Nonperforming assets remain at historic lows. Inflation has come down. The economy has stayed strong, and unemployment is low. With so many positive indicators, bank leadership teams may be falling into the familiar trap of loving their own bank loans.
That was a message from several speakers at Bank Director’s Bank Audit & Risk Conference this week in Chicago. While net charge-offs have been few and far between, bankers might be ignoring a growing risk inside commercial real estate portfolios.

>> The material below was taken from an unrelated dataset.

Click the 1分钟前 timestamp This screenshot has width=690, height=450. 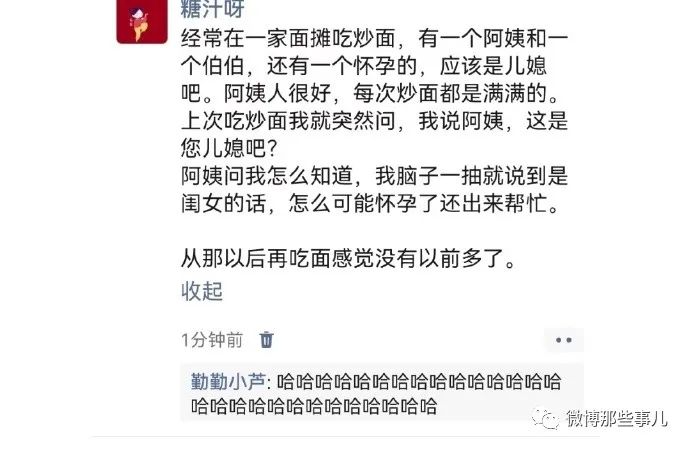(x=212, y=340)
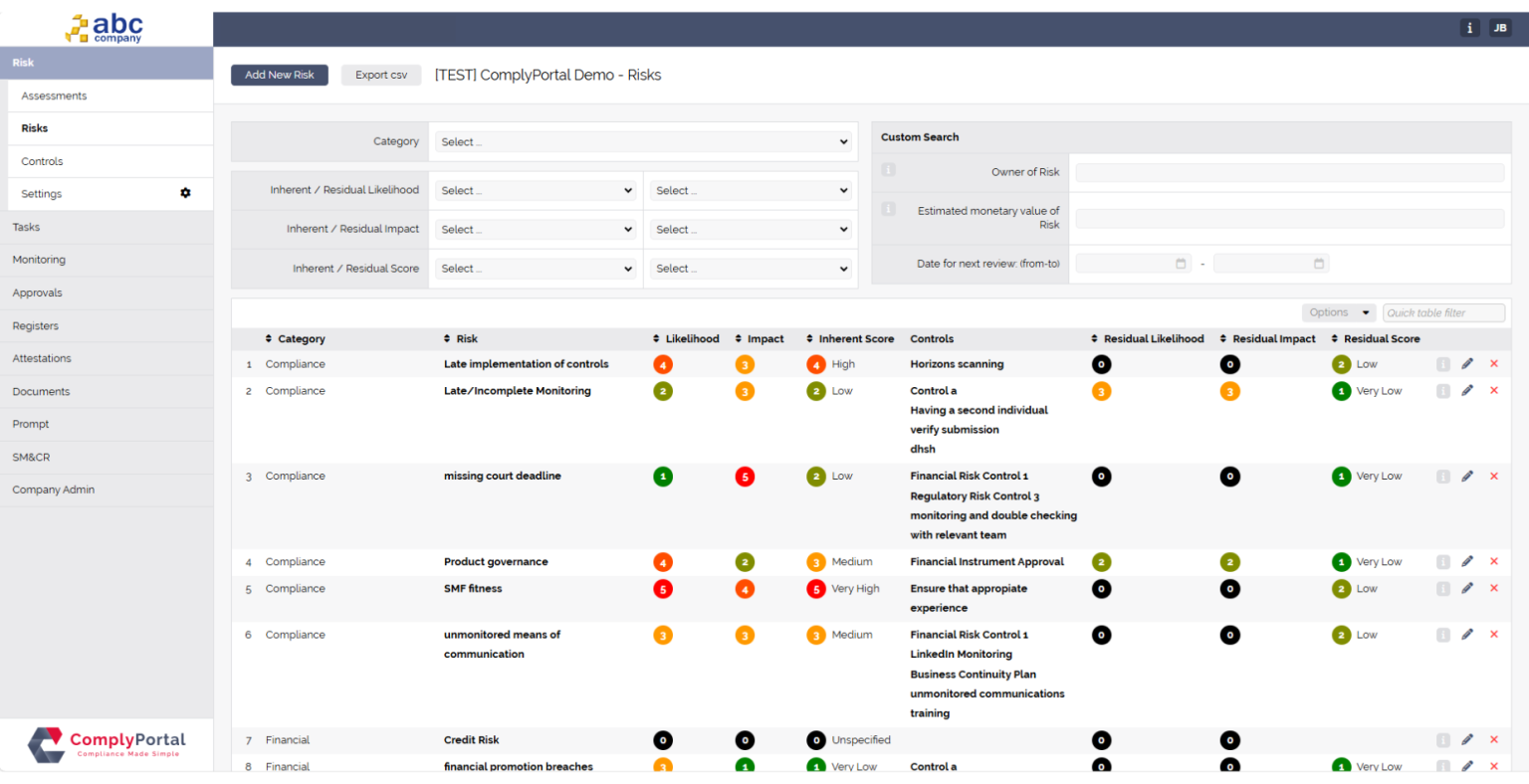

Much of the news headlines have focused on low occupancy levels in office buildings, as many workers continue to enjoy flexible or hybrid work arrangements. Some commercial buildings and skyscrapers have gone into foreclosure or developers have given the keys back to the lender, according to Jon Winick, CEO of Clark Street Capital, who presented at the conference.
But the bread and butter of many community banks, owner-occupied commercial real estate, may also be in distress. Small businesses have been hit with rising inflation and higher interest rates on floating rate loans. Plus, banks and thrifts are exposed. They have $1.53 trillion in commercial real estate mortgages maturing from 2025 to 2029, according to the data firm Trepp.
Remarkably, community banks on average did not increase their allowance for credit losses over the past year through the first quarter of 2024, according to the QwickAnalytics Community Bank Index. The Federal Deposit Insurance Corp. reported that many banks in the first quarter of 2024 were reducing loan loss provisions, not raising them.
David Ruffin, a principal at IntelliCredit, a division of QwickRate, says some bankers may not understand how long it takes for credit risk to work through their portfolios. Nonperforming loans tend to peak 18 to 24 months after the last rate hike, he said.
During the great financial crisis, nonperforming loans didn’t peak until the third quarter of 2010, three years after housing prices began to fall, according to an analysis from BankRegData shared by Winick.
Could bankers escape a slow-moving credit crisis? Possibly, if they underwrote their loans well, monitor those loans and move quickly when stress occurs to address the problem. For the industry in general, the economy needs to stay strong. But that’s no guarantee.